Drinking cold beers with a group of mates under a midday sun in his working-class neighbourhood, Francisco Luzon blames the country’s entrenched elite for the problems. “There is some truth about the economic war from private entities, as they want to increase profits,” he said.

“Distributors buy large quantities of products here and sell them in Colombia,” said Luzon, who runs a business producing iron gates for houses. “Selling contraband is a serious problem. People here are taking large quantities of products meant for Venezuelans and selling them in Colombia.”

His friend, local businessman Onexis Valdespino, agrees. “One pack of Arena Pan [corn flour] is 6 bolivars in Venezuela. Once you have made the exchange [accounting for the 800 percent currency difference on the black market] it’s 200 bolivars in Colombia.” 

Venezuela subsidises basic food products, making them cheap when they are available. State support for basic products, coupled with exchange-rate issues, entices black-marketers and hoarders to sell food outside the country.

An investigation by Reuters confirmed the beer-fuelled Friday morning allegations; residents of border states in Venezuela drive subsidised local food into Colombia to sell for a quick profit, exacerbating domestic shortages.

Despite talk about shortages, outright hunger is not considered an issue in today’s Venezuela. It’s a marked change from 1989, when politics of the belly pushed residents into the streets in a series of bloody riots. 

The caloric intake of the average Venezuelan rose by 50 percent during the first 12 years of socialist governance, according to the National Nutrition Institute. But that’s not good enough for many residents of what should be a wealthy country. In a house near the market where Valdespino and Luzon spent their Friday, four generations of the Correa family and some friends gathered on the porch of their modest home.

“The government gives no dollars to anyone, that’s why the shortages are happening,” Manuel Correa said, sending one of his nephews to a nearby store to buy soda. “It takes three months to get dollars [to import products] and there are rumours the government is out of foreign currency.”

Short on dollars

Venezuela has a controlled currency, distorting usual import patterns. Officially, one dollar is worth 11.3 bolivars, but on the black market, a dollar in cash will fetch 80 bolivars. Businesses must apply to the government to formally access dollars; sometimes those bureaucratic approvals take months or never come at all, leaving warehouses empty.

International bond markets back Correa’s assertion about low-dollar reserves. Moody’s and Standard and Poor’s have downgraded Venezuela’s debt to junk status, meaning the world’s financial elites don’t think there is much left in Caracas’ piggy bank.

“We used to produce food here, three or four years ago, we could produce a lot,” Francisco Garcia said as others on the porch nodded. “Then the government started interfering in farms, expropriating them. Now they don’t produce and everything is imported.”

Venezuela’s National Land Institute aims to expropriate 350,000 hectares this year.
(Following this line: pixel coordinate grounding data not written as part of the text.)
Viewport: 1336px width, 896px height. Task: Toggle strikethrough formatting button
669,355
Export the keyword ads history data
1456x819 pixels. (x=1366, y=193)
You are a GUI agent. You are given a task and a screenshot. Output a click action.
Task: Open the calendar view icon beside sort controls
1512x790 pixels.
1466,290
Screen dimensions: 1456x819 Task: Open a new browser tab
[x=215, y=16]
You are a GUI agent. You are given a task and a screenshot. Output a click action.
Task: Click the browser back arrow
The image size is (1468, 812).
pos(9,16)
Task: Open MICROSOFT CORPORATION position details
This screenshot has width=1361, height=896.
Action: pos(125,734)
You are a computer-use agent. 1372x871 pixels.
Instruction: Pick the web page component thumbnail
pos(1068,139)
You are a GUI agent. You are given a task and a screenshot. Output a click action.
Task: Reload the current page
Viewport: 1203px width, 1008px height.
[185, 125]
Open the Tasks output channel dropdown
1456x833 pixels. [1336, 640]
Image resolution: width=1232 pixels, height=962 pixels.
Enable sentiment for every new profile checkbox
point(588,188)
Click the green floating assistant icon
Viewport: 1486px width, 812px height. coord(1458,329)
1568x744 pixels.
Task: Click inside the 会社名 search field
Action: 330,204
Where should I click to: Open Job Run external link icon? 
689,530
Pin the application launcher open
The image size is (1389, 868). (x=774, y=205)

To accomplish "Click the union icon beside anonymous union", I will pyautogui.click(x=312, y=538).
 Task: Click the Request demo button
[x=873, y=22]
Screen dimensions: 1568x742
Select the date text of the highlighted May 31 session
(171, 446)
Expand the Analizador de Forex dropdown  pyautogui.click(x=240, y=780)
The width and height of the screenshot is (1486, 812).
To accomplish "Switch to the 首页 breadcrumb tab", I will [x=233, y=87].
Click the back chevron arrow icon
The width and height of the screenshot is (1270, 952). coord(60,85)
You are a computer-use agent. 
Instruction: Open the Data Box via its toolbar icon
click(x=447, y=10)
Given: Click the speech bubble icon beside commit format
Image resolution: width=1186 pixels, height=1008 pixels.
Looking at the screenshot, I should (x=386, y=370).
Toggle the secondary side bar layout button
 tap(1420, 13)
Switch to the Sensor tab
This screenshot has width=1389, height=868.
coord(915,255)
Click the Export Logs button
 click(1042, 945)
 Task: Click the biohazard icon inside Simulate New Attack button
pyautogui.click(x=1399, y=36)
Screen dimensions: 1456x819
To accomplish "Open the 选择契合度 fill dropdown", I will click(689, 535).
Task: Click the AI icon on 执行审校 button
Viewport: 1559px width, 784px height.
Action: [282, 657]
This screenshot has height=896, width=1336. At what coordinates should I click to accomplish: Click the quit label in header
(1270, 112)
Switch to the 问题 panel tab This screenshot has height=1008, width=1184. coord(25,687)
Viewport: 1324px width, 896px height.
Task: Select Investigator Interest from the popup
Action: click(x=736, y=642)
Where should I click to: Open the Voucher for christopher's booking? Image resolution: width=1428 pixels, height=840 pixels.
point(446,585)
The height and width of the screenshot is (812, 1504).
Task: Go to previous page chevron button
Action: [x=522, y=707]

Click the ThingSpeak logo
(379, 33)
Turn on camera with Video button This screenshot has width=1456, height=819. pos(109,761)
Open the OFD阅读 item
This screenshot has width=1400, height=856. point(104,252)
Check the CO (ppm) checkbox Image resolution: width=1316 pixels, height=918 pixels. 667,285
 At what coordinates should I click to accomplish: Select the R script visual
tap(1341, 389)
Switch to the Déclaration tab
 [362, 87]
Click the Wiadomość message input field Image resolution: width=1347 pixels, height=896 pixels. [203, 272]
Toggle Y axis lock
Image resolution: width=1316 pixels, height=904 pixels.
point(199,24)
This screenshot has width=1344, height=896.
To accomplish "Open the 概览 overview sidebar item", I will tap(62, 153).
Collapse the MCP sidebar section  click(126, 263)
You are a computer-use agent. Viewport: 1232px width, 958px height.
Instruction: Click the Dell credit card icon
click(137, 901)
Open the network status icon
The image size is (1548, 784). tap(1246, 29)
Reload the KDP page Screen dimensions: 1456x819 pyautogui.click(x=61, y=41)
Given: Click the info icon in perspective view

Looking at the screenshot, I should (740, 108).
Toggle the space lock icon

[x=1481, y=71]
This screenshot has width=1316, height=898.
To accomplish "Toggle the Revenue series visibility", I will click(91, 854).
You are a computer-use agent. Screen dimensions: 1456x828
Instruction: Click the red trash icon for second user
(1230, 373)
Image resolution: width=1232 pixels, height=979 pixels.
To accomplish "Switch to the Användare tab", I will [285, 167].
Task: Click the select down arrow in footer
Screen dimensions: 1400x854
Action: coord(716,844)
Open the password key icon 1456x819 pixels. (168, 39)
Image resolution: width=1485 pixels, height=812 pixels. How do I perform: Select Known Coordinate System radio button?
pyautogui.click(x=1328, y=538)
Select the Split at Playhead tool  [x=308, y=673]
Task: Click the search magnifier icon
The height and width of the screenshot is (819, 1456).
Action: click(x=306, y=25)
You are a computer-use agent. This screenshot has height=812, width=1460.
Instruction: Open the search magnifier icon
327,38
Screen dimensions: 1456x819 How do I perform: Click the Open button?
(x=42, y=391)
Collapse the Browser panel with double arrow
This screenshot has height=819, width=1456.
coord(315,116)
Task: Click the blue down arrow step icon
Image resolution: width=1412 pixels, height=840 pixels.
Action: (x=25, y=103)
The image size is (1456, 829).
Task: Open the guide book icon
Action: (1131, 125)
The government says most of this is idle land, and small farmers need access.

“We have gotten a lot of opportunities; the government is dissolving the holdings of big landowners,” said Celecio Virguez, a bean farmer from Lara State as he marched with supporters of Maduro in Caracas. “They have given loans to producers, training and education.”

But critics say the government is destroying productive farms, and moving their supporters onto expropriated land. [Al Jazeera].